Monday, June 05, 2006

Overthinking It

For a moment, I consider that I am simply too old to be standing with a foot suspended over the abyss of the unknown. On the verge of leaning forward, about to shift the weight to that outstretched foot, confident that the resultant free-fall will be an escapade of the highest order. I have been there, and I have done that. Thirty years ago, that expectation of adventure was richly rewarded. There may have been accompanying bumps, bruises, a compound fracture or two….but they always healed quickly, and always the golden nugget of knowledge, of experience, was squirreled away into memory.

Perhaps there are, at last, too many of those little nuggets stored in the cupboards and closets of my mind. They are stacked to the rafters and oozing out under the doors and around the hinges; no longer golden, but turned to dross. Unrewarded risks, confident forays into mud or mire, heedless wagers placed on losing horses… They mock me; they haunt me. They drag me down. To safety. To uncertainty. To paralysis.

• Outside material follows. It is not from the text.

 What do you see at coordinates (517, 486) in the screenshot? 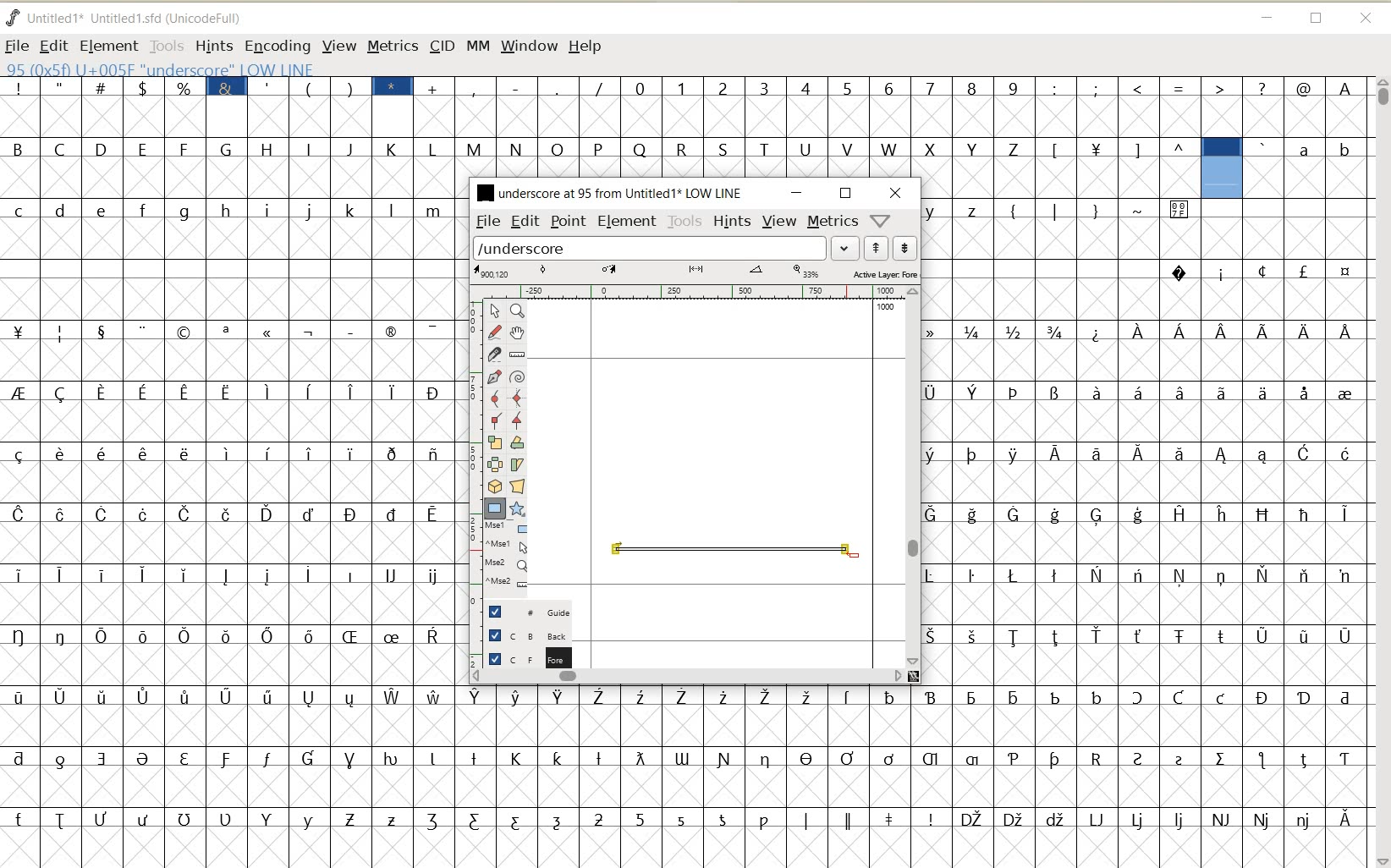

All I can do is strap on the blinders…allow no look back, nor to the side, nor too far ahead. Certainly no further ahead than the next footfall. Just make myself keep moving, and I will get There. And once I am There, the fear, the restraint, the immobility will be pushed aside by the process of contriving to make it from day to day…the simple groundwork of success.

3 comments:

Robbie said...

I'm not an adrenaline junky. I don't sky-dive or bungee jump. However, after reading this I realized one of my biggest fears is to stop having challenges to face. Life sounds too dull, for me, if I fell into a safe rut.

You'll do great!! I'm super excited for you. :-)

emmapeelDallas said...

Just look forward. I'm approaching a similar abyss, and this is what I tell myself, too...easy to say, but hard to do, I know.

And you're NOT TOO OLD! Definitely not.

Judi

Cynthia said...

You're dead on target about what has to be done, and to echo Judi, You're not too old! For me, facing those everyday fears is a constant challenge, but just facing them is a reward in and of itself.